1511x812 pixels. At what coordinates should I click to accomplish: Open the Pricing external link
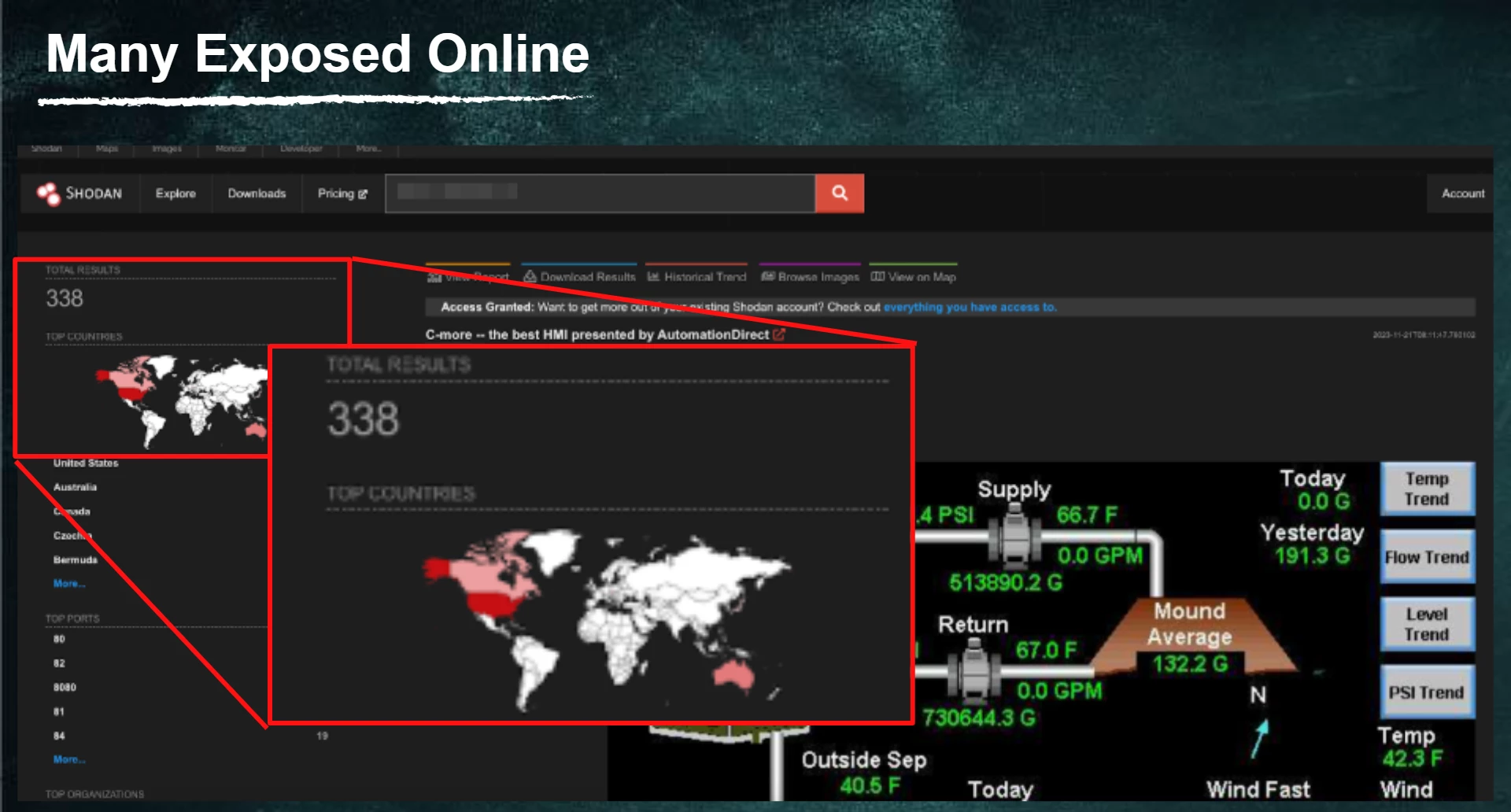pyautogui.click(x=342, y=194)
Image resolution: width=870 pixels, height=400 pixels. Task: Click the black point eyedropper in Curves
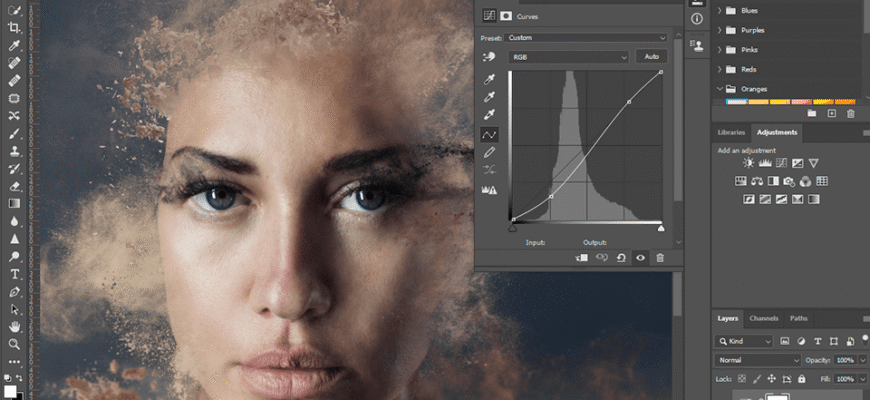coord(490,80)
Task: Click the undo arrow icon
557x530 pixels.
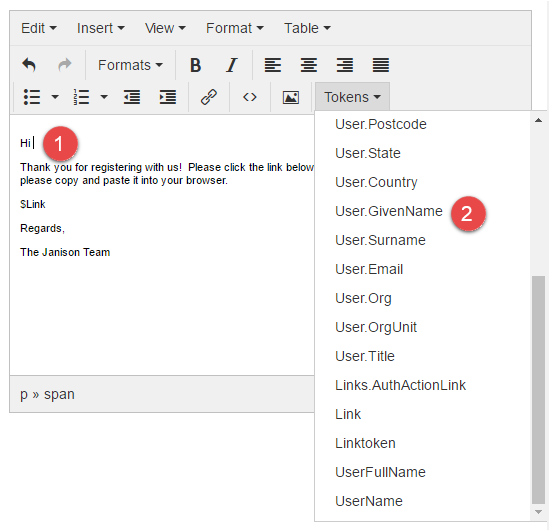Action: pos(29,65)
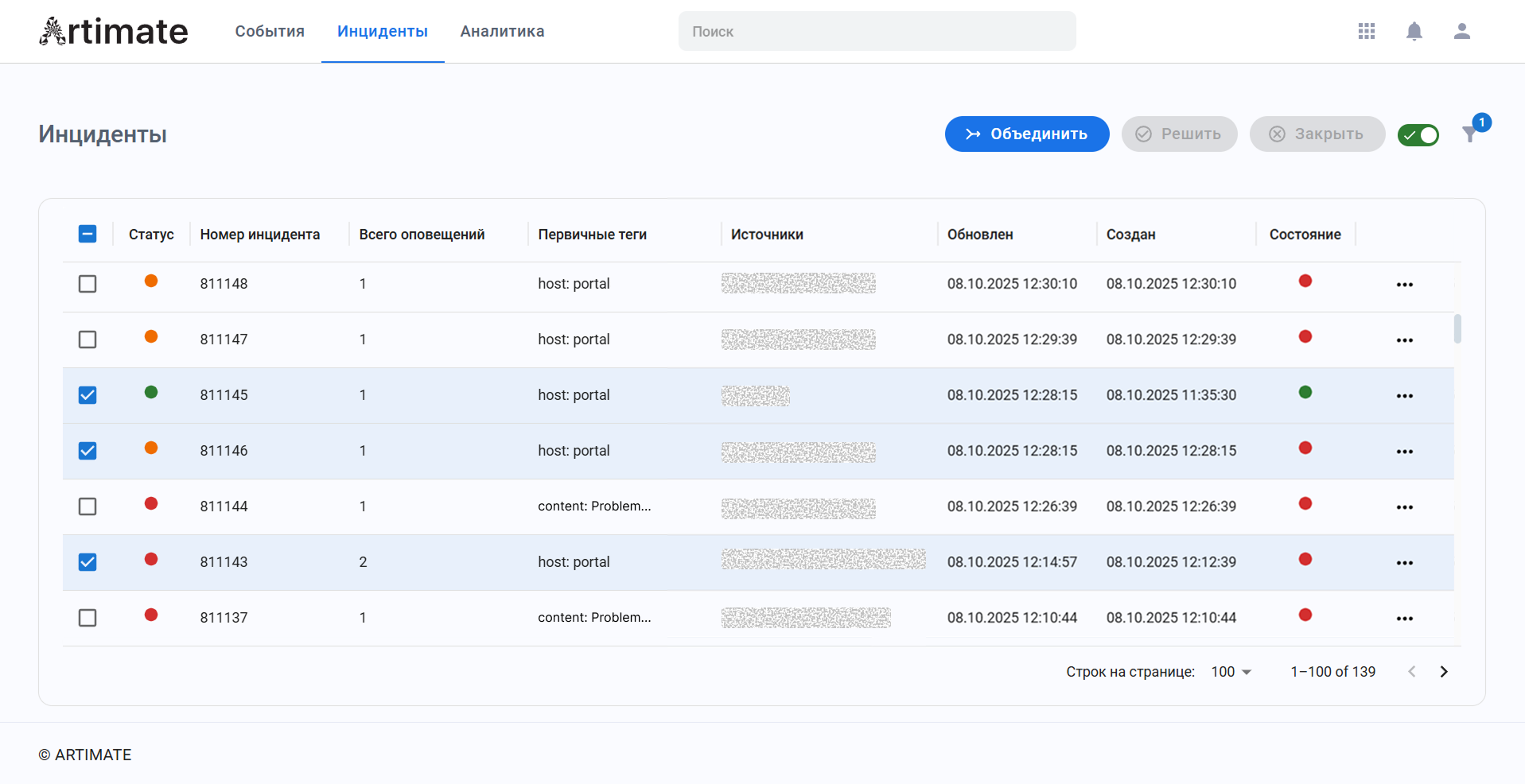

------------------------

DIRECTIONS: Word for word, quote the full listing, omitting every picture.

ANSWER SPACE:
1511x812 pixels. At what coordinates should I click to accomplish: Open the Pricing external link
pyautogui.click(x=342, y=194)
Image resolution: width=870 pixels, height=400 pixels. Task: Click the black point eyedropper in Curves
coord(490,80)
Task: Click the undo arrow icon
557x530 pixels.
Action: pos(29,65)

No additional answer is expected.